(SOURCE INFORMATION begins)
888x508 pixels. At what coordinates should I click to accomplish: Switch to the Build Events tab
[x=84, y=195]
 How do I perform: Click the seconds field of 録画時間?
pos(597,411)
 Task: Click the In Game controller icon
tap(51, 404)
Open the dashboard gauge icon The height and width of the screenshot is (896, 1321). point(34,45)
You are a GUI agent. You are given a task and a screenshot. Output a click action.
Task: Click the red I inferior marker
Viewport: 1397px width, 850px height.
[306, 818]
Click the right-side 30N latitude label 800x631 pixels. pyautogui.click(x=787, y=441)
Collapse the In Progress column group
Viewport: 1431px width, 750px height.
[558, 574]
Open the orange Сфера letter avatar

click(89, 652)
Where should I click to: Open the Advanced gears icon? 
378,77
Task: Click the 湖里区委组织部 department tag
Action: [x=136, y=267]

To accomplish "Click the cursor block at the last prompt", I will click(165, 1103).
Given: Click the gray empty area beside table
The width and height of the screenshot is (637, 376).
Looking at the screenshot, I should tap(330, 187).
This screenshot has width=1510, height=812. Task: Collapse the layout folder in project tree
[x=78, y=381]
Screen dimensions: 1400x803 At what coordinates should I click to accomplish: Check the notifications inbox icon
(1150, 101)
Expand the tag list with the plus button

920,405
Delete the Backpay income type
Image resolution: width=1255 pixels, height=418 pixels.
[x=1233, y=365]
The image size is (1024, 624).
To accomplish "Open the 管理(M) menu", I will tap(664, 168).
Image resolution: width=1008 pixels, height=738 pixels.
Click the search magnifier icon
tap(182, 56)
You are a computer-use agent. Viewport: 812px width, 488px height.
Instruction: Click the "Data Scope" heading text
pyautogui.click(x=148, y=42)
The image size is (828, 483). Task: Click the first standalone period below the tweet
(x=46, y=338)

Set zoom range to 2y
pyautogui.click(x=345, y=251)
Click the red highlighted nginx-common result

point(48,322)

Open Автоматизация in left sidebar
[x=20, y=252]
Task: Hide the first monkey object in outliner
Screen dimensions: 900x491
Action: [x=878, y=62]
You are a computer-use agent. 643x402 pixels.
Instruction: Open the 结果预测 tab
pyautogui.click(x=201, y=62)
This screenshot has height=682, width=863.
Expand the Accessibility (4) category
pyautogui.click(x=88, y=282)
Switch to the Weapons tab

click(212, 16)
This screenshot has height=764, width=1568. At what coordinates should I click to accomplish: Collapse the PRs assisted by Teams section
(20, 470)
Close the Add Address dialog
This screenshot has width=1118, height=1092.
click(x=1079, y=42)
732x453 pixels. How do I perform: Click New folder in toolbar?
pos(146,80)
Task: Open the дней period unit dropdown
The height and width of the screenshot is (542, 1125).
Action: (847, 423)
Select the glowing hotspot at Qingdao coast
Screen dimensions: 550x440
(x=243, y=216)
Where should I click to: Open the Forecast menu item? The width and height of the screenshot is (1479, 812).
(SOURCE INFORMATION ends)
**EXERCISE DIRECTIONS**
In the answer, give the lines from the first line of the data through the line with "Open the dashboard", exactly as they appear and with no additions.

**EXPECTED ANSWER**
888x508 pixels. At what coordinates should I click to accomplish: Switch to the Build Events tab
[x=84, y=195]
 How do I perform: Click the seconds field of 録画時間?
pos(597,411)
 Task: Click the In Game controller icon
tap(51, 404)
Open the dashboard gauge icon The height and width of the screenshot is (896, 1321). point(34,45)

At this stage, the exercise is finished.